Exercise details: Word for word, restate the entries below from their first line through the line that contains "You are a computer-use agent. Screen".

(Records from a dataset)

· · · ·

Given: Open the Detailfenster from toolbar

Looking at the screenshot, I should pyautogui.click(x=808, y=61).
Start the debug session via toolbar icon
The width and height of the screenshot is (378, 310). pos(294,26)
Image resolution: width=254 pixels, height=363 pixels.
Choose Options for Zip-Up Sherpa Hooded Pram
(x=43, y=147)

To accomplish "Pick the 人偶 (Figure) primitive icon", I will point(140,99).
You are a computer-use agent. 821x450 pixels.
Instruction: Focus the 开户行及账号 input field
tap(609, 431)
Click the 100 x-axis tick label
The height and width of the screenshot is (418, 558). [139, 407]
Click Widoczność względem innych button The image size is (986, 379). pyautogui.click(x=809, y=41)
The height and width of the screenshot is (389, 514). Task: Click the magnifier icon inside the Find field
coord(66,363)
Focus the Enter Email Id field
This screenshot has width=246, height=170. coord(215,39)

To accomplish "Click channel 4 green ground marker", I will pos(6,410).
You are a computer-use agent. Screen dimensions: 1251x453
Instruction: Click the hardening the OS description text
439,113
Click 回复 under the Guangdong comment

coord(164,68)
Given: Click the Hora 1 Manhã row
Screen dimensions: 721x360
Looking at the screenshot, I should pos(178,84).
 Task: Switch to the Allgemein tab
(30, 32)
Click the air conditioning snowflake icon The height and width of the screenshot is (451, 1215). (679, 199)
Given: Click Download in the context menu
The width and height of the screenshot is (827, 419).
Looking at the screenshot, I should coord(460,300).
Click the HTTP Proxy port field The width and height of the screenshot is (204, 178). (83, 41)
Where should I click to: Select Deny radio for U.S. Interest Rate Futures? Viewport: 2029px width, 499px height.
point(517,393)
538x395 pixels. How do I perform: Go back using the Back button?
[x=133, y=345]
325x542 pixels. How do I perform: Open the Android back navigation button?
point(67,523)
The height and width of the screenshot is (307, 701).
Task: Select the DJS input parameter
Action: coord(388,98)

· · · ·

Task output:
Given: Open the Detailfenster from toolbar

Looking at the screenshot, I should pyautogui.click(x=808, y=61).
Start the debug session via toolbar icon
The width and height of the screenshot is (378, 310). pos(294,26)
Image resolution: width=254 pixels, height=363 pixels.
Choose Options for Zip-Up Sherpa Hooded Pram
(x=43, y=147)

To accomplish "Pick the 人偶 (Figure) primitive icon", I will point(140,99).
You are a computer-use agent. 821x450 pixels.
Instruction: Focus the 开户行及账号 input field
tap(609, 431)
Click the 100 x-axis tick label
The height and width of the screenshot is (418, 558). [139, 407]
Click Widoczność względem innych button The image size is (986, 379). pyautogui.click(x=809, y=41)
The height and width of the screenshot is (389, 514). Task: Click the magnifier icon inside the Find field
coord(66,363)
Focus the Enter Email Id field
This screenshot has width=246, height=170. coord(215,39)

To accomplish "Click channel 4 green ground marker", I will pos(6,410).
You are a computer-use agent. Screen dimensions: 1251x453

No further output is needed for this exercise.